__Exercise brief__
Check every line of the entries below for "question", and copy the lines that have it.

Start of Data shown

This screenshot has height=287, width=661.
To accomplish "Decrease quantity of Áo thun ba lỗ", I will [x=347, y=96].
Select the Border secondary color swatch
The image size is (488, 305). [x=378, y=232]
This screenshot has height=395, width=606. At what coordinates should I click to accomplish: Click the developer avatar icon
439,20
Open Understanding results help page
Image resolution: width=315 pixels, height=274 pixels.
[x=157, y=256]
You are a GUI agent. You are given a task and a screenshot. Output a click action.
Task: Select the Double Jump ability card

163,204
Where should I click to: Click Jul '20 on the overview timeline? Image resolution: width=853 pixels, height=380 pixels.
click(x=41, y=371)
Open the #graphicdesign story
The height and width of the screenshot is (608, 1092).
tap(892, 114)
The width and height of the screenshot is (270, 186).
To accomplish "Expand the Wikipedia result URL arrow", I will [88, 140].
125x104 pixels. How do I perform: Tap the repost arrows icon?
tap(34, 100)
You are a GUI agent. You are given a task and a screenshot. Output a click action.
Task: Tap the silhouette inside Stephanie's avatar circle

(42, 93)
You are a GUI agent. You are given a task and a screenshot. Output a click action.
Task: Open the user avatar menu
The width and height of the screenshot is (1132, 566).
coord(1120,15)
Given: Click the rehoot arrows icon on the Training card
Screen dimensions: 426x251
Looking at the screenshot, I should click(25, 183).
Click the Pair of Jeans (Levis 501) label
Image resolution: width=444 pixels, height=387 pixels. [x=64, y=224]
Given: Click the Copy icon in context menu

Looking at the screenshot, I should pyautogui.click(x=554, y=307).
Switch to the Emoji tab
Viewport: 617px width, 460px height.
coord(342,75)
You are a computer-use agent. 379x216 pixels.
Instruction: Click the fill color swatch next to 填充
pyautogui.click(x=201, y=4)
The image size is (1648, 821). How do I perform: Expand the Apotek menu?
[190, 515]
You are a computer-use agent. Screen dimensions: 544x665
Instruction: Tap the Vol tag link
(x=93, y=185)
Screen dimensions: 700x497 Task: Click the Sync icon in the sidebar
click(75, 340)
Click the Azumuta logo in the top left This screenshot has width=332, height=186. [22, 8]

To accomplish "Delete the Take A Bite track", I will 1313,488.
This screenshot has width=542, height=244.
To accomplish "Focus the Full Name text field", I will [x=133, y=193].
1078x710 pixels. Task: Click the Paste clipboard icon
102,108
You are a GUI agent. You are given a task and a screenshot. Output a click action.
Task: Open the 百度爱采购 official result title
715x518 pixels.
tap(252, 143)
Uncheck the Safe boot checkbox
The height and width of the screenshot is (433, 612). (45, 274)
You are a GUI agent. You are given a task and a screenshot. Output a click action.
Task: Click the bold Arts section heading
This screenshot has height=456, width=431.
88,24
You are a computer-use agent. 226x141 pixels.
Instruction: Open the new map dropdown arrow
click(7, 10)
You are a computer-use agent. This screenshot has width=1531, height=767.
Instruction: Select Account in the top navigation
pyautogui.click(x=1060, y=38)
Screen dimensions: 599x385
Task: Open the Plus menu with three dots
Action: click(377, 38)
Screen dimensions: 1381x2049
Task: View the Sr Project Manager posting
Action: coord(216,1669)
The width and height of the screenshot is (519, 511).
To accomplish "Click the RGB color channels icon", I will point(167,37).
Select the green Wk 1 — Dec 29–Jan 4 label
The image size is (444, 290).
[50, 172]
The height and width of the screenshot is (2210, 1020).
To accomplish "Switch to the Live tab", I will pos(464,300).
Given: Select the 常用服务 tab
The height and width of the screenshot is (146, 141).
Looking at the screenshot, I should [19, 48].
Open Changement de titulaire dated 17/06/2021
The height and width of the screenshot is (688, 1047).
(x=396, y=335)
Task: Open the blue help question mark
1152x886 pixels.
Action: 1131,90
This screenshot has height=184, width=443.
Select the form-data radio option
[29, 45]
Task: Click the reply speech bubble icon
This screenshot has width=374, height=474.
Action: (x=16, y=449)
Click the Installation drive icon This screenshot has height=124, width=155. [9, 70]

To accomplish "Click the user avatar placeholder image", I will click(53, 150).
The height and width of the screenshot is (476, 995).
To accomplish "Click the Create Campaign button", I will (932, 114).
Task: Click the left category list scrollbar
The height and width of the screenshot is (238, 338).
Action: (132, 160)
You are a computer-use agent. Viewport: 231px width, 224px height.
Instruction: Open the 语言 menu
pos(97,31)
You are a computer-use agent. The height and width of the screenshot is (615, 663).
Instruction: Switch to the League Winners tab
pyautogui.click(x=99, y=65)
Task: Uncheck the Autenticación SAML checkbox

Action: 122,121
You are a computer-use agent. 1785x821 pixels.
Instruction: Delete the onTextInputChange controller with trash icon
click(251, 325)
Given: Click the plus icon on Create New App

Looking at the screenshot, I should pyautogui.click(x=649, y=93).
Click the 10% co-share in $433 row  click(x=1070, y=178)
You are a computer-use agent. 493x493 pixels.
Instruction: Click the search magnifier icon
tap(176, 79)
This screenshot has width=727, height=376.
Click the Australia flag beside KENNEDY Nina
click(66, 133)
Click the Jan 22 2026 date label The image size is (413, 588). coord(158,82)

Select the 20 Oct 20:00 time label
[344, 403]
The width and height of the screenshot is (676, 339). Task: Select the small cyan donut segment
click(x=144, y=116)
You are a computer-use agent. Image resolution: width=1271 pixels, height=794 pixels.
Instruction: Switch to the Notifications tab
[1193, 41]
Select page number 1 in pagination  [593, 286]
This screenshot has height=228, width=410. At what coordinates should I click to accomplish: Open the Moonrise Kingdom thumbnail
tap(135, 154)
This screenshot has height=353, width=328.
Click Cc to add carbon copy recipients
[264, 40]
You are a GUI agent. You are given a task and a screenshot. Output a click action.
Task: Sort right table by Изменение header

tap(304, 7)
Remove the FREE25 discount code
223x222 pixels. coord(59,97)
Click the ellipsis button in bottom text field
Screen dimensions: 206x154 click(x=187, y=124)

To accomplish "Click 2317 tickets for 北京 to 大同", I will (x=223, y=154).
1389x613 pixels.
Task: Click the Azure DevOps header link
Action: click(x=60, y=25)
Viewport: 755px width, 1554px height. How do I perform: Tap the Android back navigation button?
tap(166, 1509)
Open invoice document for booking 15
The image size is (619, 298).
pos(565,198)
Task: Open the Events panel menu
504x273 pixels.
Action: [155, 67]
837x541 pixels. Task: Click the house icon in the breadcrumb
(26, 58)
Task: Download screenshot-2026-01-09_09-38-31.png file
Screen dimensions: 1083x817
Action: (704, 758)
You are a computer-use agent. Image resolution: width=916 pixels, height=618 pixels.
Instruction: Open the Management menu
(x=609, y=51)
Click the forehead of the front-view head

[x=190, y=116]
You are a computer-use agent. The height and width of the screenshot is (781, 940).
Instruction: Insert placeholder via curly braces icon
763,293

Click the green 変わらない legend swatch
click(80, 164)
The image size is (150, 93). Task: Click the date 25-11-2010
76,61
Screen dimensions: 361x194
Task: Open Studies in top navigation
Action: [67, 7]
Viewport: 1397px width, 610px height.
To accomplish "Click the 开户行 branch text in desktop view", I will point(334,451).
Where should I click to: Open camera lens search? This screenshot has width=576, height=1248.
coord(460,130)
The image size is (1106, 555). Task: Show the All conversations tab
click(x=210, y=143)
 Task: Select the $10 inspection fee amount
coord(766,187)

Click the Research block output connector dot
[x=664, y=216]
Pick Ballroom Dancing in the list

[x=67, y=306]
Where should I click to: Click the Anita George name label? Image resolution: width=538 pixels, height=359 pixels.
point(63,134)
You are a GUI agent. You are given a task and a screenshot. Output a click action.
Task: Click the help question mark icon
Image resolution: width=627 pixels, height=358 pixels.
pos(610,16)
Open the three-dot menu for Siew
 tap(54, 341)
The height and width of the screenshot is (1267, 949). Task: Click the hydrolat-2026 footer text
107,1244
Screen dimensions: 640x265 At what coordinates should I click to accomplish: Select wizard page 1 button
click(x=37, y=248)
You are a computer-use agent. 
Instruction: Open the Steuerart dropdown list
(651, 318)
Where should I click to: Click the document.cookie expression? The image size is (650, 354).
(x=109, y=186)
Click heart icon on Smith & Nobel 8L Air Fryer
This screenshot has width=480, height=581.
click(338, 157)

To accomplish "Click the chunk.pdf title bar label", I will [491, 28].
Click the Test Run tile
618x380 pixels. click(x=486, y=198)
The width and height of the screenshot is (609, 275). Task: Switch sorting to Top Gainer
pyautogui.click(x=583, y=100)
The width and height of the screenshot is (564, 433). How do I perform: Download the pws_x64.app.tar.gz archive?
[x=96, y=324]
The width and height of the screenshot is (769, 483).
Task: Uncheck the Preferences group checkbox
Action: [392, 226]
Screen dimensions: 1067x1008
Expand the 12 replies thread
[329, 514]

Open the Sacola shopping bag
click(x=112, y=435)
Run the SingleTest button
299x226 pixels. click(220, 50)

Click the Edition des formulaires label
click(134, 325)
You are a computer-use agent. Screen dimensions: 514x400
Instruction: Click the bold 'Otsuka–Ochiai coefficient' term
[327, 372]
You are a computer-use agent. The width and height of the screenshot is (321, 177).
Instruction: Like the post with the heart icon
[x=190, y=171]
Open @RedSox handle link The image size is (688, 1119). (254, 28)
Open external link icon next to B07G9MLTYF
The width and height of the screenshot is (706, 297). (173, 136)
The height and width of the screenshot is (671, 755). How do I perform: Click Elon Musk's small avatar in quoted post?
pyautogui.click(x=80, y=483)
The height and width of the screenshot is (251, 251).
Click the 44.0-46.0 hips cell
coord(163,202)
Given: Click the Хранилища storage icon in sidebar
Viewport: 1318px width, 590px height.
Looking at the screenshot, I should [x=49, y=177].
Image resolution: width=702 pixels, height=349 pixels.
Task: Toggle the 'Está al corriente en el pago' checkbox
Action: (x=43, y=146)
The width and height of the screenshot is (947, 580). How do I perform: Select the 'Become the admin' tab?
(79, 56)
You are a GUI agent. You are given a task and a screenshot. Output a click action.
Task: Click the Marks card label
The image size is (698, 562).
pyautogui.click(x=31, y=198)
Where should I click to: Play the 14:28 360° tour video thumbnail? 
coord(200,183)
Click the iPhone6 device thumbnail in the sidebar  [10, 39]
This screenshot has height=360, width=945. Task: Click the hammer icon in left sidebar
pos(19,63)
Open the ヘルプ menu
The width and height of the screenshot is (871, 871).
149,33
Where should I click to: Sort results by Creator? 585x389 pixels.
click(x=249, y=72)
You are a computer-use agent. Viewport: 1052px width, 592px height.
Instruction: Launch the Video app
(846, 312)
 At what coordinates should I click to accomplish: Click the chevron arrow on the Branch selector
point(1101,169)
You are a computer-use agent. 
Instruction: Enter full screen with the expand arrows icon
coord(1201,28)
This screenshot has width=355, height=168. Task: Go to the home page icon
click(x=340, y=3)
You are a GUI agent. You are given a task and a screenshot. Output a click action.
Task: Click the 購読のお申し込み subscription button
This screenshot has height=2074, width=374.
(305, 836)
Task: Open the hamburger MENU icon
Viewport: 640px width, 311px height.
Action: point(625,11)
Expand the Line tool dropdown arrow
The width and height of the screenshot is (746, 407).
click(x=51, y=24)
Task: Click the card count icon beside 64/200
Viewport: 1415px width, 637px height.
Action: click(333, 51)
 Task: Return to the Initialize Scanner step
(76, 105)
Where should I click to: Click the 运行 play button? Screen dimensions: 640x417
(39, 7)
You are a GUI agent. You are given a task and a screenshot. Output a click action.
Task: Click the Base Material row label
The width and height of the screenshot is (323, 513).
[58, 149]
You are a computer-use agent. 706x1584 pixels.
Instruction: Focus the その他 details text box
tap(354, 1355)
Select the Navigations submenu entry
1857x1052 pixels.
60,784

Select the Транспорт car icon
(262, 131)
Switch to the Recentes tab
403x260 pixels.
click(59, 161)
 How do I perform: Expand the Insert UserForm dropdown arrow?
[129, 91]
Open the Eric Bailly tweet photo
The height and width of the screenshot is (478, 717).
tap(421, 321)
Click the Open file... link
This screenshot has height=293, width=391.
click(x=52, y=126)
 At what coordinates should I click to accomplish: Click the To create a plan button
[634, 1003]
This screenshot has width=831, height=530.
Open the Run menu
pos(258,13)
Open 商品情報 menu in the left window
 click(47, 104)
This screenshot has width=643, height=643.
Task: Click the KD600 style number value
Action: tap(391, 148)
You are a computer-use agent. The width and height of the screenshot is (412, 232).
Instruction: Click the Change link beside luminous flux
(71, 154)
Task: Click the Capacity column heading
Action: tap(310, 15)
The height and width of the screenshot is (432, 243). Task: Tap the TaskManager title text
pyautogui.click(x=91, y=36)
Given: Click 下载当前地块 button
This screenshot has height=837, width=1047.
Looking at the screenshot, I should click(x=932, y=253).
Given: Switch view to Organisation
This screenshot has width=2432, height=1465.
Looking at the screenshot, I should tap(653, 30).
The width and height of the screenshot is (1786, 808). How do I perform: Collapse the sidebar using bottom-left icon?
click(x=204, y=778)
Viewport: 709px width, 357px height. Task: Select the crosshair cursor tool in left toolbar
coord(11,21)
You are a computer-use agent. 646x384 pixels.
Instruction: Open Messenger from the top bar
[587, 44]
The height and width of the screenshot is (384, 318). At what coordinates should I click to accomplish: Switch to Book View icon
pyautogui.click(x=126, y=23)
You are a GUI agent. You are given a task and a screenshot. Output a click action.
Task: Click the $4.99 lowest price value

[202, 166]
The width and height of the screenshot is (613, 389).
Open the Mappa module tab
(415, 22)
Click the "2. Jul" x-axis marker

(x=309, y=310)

End of Data shown

__Written response__
Task: Open the blue help question mark
Task: Click the help question mark icon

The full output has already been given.